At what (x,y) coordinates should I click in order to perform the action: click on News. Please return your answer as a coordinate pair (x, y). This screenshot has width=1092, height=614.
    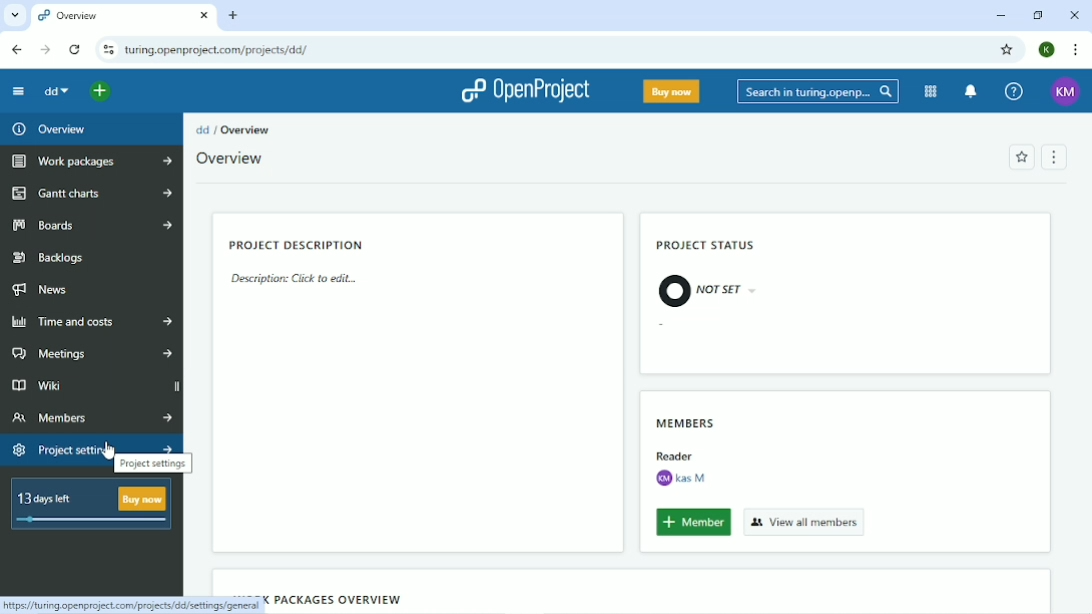
    Looking at the image, I should click on (41, 289).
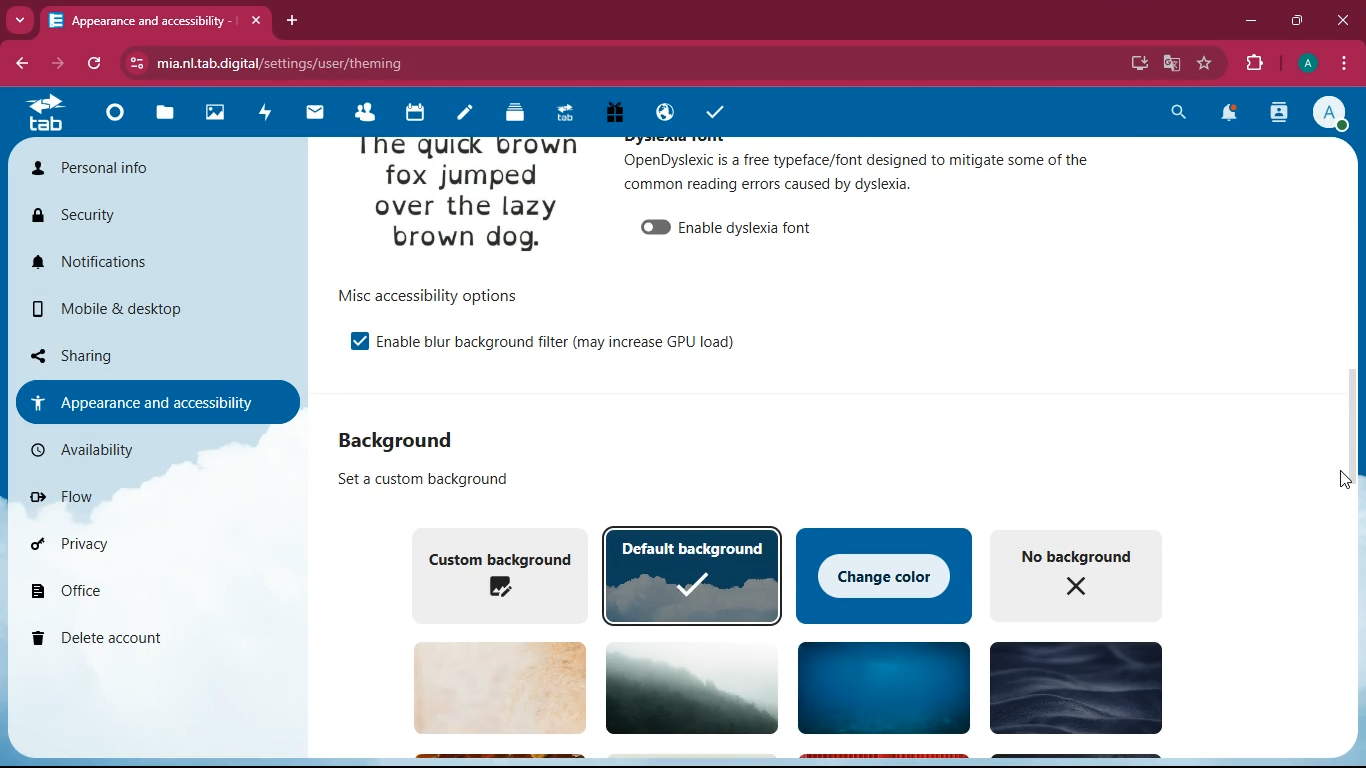  I want to click on options, so click(426, 295).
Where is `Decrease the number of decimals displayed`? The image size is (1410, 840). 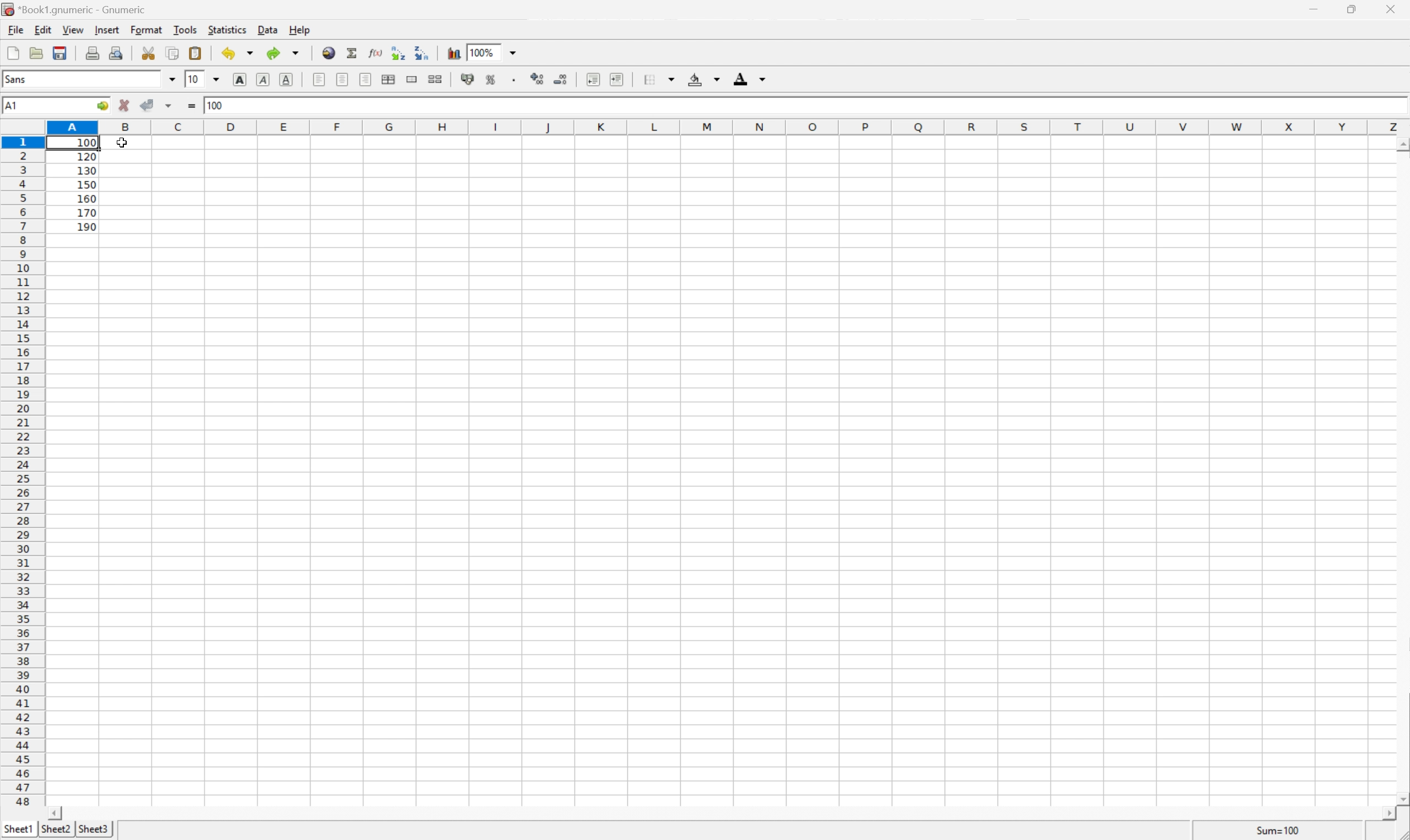
Decrease the number of decimals displayed is located at coordinates (562, 80).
******************************
__Instructions to follow__: Reproduce the records word for word, starting with the line that contains "is (1410, 840)." and continuing through the end of the records. Leave the pictures out of your answer.

__Worked answer__:
Where is `Decrease the number of decimals displayed`? The image size is (1410, 840). 
Decrease the number of decimals displayed is located at coordinates (562, 80).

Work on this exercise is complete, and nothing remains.